Tuesday, August 16, 2011

Reinventing Registration Forms

Perhaps the biggest challenge for a website designer, from a brand and user experience perspective, is the design of the website's registration form flow. When designing an experience around registration, User experience designers generally focus on the creation of usable forms, best practices, and optimizing the process. The end result, however, is always a form. Whether it is a single page form, or multi-page form, registration always results in a form. All in all, it seems that registration never benefits from the due diligence of understanding a brand, content strategy, or likely user behavior...which is odd, given that the registration process poses the biggest threat to the perception of a client's brand, if the process results in a poor user experience.

Marketers and keepers of the brand also have high expectations from consumers, when they ask them to register. They tend to add "optional" marketing fields, hoping that the consumer will freely offer up their personal information. The problem is, on a registration form, there is usually no apparent benefit to giving the brand additional, optional, personal information.

It's time to rethink the registration form.

Designers should begin with an in-depth understanding of their client's brand, tone, and voice. The end goal, is to convince the consumer that there is a worthwhile reward for offering up the information that is being solicited. Asking the consumer for personal information, and then illustrating the benefits of doing so, requires a two-way dialogue.

As designers, we should ask ourselves, is a "form" the best vehicle to have a conversation with the consumer?

Perhaps, we need to understand and map out the dialogue that the brand would like to have with the consumer, if the brand was an actual person, engaged in a conversation. Maybe it would go something like this:

"Hello. We are psyched that you are here, and think you are going to enjoy your experience. Let's get to know each other!"

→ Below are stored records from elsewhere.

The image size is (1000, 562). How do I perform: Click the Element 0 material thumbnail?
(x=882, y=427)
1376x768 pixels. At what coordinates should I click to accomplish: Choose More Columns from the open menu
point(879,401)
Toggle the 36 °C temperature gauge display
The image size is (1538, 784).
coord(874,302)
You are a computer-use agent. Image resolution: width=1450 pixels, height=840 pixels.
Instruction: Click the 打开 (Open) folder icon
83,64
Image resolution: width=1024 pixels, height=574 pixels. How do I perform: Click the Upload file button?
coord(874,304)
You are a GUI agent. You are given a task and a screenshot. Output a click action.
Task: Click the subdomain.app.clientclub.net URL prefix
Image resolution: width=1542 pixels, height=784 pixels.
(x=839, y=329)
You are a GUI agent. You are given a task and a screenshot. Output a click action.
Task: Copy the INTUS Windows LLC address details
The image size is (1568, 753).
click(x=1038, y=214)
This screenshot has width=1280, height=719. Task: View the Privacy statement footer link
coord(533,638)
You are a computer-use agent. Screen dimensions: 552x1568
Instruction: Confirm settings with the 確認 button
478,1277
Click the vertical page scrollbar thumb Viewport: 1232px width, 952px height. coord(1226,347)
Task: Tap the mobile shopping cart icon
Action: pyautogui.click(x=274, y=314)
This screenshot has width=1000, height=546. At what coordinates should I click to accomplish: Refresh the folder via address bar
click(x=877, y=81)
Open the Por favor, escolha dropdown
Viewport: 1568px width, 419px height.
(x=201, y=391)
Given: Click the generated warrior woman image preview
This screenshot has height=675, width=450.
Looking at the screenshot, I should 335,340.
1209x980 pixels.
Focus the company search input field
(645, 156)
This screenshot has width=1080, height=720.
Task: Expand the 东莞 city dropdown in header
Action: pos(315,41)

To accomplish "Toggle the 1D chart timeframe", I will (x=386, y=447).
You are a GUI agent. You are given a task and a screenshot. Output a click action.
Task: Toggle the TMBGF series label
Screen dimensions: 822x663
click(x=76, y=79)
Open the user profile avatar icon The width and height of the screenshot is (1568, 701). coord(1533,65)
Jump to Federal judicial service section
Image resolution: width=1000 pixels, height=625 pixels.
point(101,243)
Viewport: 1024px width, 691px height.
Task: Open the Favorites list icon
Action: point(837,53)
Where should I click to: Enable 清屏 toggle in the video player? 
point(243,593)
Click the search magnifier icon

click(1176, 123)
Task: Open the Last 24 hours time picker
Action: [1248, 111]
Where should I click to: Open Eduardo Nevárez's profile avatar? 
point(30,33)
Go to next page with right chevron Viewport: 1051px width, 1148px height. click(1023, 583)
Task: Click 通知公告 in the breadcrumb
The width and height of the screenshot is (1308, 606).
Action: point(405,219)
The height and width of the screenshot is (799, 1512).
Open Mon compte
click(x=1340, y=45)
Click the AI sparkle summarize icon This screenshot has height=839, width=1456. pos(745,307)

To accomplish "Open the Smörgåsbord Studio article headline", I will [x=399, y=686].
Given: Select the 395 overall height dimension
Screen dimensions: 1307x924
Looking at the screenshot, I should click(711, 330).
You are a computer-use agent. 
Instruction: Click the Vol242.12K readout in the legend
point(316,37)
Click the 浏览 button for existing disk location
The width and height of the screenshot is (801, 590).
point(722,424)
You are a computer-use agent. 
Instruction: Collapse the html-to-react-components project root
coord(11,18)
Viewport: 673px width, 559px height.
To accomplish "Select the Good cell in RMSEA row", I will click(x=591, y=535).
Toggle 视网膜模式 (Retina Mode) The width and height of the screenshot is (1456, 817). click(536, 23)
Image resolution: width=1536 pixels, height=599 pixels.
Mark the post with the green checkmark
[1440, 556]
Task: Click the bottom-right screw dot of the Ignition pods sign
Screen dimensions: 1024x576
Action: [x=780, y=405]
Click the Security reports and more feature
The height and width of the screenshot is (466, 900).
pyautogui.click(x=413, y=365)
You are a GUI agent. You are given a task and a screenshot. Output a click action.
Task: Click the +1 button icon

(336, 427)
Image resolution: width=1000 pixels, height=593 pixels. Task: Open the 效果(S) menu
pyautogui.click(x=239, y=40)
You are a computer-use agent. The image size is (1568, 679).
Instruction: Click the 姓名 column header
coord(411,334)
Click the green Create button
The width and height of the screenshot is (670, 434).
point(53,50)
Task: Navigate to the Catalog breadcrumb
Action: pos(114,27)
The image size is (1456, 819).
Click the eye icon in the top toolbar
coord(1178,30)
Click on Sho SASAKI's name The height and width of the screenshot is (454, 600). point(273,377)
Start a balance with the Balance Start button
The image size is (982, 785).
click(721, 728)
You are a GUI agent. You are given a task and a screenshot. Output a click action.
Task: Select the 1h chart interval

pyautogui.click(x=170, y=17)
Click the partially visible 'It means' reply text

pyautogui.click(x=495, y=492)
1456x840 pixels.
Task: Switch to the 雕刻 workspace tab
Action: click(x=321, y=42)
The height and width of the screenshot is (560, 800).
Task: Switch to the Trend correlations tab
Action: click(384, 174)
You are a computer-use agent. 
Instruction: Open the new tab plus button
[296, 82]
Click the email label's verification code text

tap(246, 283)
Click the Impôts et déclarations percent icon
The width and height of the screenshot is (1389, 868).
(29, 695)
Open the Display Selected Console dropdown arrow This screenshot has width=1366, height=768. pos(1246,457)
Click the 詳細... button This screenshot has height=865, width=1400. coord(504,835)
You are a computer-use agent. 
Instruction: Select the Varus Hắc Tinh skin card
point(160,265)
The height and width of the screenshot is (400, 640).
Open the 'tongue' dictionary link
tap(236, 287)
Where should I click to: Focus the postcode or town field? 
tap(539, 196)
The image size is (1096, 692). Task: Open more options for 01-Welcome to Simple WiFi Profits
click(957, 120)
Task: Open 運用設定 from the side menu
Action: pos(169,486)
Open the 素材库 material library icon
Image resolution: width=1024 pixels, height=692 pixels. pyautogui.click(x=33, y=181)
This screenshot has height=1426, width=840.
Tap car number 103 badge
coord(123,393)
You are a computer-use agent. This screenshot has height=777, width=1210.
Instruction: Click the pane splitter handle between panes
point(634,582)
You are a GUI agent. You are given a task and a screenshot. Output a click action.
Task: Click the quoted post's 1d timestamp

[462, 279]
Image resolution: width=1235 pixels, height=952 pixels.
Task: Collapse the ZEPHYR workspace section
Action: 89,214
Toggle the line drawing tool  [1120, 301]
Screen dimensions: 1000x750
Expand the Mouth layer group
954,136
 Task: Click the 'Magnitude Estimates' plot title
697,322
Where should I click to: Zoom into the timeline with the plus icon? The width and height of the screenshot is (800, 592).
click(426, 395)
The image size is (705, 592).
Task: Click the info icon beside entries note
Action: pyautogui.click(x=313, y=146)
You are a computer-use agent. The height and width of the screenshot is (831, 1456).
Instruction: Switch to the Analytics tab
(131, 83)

"What's your name? _______________"

"Thanks, {username}!

Did you know that, if you connect us with your Facebook profile, we'll be able to provide you with instant recommendations for products and services? We promise that your personal information and profile will be safe, and not given to a third-party.

"Would you like to sign-in to Facebook, now? _______________"

(if they do connect with Facebook quickly reveal how many recommendations are being generated)

Etc.


The point is, as Usability Engineers, we tend to focus on how quickly end-users complete the registration process, instead of how effective the experience is at encouraging consumers to have a deeper level of engagement with the brand. In theory, creating a meaningful dialogue, highlighting consumer benefits, and designing an engaging experience, should result in deeper brand connections, versus a quick, optimized form.